Work to be completed =
Report the lines of the data below that contain the string "computer".

Collected data entries

⁂

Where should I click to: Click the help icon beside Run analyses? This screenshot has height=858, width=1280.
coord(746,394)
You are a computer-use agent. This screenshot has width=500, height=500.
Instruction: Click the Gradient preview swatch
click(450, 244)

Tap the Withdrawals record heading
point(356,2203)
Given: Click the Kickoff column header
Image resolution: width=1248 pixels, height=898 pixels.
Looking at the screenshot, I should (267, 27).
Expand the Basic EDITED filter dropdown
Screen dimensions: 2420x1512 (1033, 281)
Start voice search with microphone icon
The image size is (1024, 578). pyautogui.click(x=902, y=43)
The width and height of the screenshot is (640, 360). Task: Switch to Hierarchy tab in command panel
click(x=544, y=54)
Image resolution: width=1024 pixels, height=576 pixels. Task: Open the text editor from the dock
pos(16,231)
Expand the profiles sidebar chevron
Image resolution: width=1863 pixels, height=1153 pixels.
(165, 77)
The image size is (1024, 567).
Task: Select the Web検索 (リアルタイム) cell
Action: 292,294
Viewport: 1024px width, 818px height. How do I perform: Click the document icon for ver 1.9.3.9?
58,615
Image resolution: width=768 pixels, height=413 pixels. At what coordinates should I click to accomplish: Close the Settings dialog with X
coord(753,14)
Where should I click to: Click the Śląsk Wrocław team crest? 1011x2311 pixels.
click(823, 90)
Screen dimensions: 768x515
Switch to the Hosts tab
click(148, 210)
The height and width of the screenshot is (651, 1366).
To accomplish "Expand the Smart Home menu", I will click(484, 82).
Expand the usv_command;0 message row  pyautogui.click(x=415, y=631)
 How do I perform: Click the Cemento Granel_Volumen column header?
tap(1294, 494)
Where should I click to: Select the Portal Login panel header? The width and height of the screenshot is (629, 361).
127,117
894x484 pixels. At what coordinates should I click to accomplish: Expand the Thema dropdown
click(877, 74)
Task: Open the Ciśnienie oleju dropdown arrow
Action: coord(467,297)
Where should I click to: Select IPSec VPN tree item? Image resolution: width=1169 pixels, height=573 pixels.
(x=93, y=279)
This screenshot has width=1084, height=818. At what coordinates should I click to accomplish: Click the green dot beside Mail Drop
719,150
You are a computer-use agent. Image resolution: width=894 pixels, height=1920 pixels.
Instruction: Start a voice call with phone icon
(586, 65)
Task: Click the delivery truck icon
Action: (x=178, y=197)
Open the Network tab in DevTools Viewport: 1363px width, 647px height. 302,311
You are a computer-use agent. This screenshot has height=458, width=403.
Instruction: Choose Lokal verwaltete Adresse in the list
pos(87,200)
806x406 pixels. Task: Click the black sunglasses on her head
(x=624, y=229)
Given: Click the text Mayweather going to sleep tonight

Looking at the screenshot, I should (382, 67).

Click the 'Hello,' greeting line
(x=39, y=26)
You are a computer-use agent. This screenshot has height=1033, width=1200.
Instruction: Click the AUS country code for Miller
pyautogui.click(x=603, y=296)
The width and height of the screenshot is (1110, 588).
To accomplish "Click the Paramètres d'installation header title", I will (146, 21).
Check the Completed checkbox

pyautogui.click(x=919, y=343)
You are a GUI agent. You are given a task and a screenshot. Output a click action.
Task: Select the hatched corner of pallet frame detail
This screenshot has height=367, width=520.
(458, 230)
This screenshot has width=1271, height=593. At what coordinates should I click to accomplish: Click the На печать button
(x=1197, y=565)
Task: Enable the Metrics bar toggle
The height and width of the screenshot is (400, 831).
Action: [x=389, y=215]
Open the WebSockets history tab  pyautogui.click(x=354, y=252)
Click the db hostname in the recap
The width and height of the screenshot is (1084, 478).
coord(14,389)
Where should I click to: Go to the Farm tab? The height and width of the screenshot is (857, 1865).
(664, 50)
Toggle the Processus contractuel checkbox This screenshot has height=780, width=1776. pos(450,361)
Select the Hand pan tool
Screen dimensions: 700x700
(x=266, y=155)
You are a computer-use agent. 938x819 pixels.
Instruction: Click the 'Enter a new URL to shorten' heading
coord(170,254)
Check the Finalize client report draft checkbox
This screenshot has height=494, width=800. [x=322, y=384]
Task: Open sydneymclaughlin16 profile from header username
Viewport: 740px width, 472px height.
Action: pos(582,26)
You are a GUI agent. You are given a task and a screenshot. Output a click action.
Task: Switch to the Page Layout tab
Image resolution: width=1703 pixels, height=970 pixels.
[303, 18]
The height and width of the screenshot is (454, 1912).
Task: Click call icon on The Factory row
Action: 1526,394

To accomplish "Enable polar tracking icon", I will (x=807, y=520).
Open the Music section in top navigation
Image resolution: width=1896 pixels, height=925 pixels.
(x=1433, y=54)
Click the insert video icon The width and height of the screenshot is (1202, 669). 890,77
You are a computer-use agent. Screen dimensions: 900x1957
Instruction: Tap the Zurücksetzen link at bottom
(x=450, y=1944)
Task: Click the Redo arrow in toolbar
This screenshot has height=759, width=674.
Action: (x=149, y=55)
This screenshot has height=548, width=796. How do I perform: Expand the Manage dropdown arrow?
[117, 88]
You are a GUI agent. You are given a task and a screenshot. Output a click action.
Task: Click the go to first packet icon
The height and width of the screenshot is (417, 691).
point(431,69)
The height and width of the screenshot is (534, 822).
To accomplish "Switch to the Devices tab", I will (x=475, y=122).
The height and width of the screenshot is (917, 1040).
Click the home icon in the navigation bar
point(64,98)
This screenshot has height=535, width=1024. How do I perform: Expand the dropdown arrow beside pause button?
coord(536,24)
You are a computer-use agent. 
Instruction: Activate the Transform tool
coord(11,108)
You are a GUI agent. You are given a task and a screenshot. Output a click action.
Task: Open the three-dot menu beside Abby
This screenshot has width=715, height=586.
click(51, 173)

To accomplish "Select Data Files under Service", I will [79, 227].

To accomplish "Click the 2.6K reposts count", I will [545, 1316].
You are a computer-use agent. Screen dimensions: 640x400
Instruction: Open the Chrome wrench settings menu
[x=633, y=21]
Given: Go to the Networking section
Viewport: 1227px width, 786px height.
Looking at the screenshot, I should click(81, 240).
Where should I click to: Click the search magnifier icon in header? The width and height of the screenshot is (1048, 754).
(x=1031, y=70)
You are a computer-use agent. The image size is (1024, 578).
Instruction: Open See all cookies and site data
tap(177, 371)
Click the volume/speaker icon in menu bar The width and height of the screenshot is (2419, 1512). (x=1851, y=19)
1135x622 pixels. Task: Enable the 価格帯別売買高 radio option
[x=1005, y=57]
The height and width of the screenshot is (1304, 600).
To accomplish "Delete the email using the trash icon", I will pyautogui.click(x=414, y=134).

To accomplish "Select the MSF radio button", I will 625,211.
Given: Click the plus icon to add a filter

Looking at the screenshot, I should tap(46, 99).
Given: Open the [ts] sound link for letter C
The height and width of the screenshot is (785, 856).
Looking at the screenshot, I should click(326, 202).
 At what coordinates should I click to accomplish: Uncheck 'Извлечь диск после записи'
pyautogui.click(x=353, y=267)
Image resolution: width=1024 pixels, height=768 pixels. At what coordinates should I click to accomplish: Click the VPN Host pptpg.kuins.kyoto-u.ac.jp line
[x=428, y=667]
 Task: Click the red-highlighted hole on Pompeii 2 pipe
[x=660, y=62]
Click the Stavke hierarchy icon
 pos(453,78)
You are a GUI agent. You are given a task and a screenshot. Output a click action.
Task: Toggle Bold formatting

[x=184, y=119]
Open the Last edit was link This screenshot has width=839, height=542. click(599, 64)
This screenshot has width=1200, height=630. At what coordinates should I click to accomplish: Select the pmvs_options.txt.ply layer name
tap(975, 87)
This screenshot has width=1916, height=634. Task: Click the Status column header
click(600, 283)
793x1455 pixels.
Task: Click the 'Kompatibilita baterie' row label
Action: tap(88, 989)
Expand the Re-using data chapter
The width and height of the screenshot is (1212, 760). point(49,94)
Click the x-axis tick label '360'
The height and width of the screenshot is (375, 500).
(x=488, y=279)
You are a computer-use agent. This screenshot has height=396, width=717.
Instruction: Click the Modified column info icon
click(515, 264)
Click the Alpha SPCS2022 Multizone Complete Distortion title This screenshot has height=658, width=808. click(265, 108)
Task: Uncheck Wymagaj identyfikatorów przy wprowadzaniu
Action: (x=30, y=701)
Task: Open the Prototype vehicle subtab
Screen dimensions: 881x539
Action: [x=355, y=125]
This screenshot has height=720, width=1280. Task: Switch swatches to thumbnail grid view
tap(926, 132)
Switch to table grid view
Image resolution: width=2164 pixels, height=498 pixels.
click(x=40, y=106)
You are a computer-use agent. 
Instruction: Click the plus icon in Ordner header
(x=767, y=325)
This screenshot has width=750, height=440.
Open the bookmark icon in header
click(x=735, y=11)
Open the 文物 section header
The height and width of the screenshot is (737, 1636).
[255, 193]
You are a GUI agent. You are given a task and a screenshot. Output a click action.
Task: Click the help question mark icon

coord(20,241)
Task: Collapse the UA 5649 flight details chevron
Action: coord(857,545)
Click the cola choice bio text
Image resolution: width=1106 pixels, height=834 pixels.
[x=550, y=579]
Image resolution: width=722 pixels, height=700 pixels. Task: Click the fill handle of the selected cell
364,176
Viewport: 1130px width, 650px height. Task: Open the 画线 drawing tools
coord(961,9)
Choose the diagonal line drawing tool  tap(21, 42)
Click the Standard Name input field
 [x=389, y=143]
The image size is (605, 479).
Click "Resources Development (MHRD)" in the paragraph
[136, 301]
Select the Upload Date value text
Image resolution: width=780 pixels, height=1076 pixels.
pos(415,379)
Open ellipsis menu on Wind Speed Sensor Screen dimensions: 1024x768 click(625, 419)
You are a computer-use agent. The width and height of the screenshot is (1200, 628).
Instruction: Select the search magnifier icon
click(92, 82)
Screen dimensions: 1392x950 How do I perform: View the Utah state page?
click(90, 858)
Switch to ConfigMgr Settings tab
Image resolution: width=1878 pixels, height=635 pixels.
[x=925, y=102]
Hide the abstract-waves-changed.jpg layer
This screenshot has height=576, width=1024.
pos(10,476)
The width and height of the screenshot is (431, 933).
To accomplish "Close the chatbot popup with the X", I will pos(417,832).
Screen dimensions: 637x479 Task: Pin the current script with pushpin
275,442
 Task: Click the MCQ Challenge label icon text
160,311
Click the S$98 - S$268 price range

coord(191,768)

⁂

Solution to the exercise =
You are a computer-use agent. This screenshot has width=500, height=500.
You are a computer-use agent. Image resolution: width=894 pixels, height=1920 pixels.
You are a computer-use agent. This screenshot has height=458, width=403.
You are a computer-use agent. This screenshot has height=1033, width=1200.
You are a computer-use agent. 938x819 pixels.
You are a computer-use agent. Screen dimensions: 900x1957
You are a computer-use agent. 
You are a computer-use agent. Screen dimensions: 640x400
You are a computer-use agent. The image size is (1024, 578).
You are a computer-use agent. This screenshot has height=396, width=717.
You are a computer-use agent. 
You are a computer-use agent. The width and height of the screenshot is (1200, 628).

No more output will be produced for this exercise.